* ASSIGNMENT
Rewrite everything in the listing from the line containing "Describe the element at coordinates (75, 210)" down to the end of the listing as a numbered list, omitting blank lines.

====== DATASET EXCERPTS ======

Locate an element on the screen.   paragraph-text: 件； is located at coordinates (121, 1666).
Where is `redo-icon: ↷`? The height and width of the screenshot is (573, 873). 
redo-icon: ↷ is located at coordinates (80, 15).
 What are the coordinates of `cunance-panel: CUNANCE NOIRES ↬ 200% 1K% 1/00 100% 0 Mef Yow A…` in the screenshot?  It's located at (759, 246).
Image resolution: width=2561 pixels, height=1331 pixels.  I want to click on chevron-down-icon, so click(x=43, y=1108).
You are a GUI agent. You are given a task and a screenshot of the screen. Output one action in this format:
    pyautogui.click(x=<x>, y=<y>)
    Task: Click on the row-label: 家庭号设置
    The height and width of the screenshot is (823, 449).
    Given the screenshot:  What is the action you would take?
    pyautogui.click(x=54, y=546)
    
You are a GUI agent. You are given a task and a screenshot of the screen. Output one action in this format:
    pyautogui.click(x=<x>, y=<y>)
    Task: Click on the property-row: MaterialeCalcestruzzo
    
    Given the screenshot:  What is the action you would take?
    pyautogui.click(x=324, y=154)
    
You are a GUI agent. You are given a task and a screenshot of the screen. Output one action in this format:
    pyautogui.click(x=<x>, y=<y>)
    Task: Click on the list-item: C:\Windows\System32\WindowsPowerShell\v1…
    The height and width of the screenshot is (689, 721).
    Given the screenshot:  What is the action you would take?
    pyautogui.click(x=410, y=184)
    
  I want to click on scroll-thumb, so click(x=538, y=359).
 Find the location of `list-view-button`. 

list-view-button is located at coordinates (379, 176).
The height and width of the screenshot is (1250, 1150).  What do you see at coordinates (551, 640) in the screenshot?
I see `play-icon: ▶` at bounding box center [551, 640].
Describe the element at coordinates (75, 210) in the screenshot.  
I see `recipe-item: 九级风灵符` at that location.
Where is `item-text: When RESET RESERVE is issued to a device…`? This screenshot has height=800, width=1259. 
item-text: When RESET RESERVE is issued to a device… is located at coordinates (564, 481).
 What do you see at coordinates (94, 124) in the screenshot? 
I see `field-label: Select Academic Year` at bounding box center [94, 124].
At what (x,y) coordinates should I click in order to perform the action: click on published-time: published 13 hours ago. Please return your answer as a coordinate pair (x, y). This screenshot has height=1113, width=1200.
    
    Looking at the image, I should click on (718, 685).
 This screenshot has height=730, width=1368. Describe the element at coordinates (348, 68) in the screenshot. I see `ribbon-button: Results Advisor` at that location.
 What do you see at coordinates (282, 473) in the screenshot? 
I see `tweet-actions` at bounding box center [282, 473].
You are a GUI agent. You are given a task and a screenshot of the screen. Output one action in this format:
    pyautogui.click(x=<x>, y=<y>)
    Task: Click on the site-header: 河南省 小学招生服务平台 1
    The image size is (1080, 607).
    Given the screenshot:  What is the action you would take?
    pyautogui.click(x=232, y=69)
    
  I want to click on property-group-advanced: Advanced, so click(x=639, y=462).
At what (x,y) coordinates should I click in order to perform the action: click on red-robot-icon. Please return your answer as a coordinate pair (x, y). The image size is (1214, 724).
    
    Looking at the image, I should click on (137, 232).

======

* ANSWER BOX
1. Describe the element at coordinates (75, 210) in the screenshot.  
2. I see `recipe-item: 九级风灵符` at that location.
3. Where is `item-text: When RESET RESERVE is issued to a device…`? This screenshot has height=800, width=1259. 
4. item-text: When RESET RESERVE is issued to a device… is located at coordinates (564, 481).
5.  What do you see at coordinates (94, 124) in the screenshot? 
6. I see `field-label: Select Academic Year` at bounding box center [94, 124].
7. At what (x,y) coordinates should I click in order to perform the action: click on published-time: published 13 hours ago. Please return your answer as a coordinate pair (x, y). This screenshot has height=1113, width=1200.
8.     Looking at the image, I should click on (718, 685).
9.  This screenshot has height=730, width=1368. Describe the element at coordinates (348, 68) in the screenshot. I see `ribbon-button: Results Advisor` at that location.
10.  What do you see at coordinates (282, 473) in the screenshot? 
11. I see `tweet-actions` at bounding box center [282, 473].
12. You are a GUI agent. You are given a task and a screenshot of the screen. Output one action in this format:
13.     pyautogui.click(x=<x>, y=<y>)
14.     Task: Click on the site-header: 河南省 小学招生服务平台 1
15.     The image size is (1080, 607).
16.     Given the screenshot:  What is the action you would take?
17.     pyautogui.click(x=232, y=69)
18.   I want to click on property-group-advanced: Advanced, so click(x=639, y=462).
19. At what (x,y) coordinates should I click in order to perform the action: click on red-robot-icon. Please return your answer as a coordinate pair (x, y). The image size is (1214, 724).
20.     Looking at the image, I should click on (137, 232).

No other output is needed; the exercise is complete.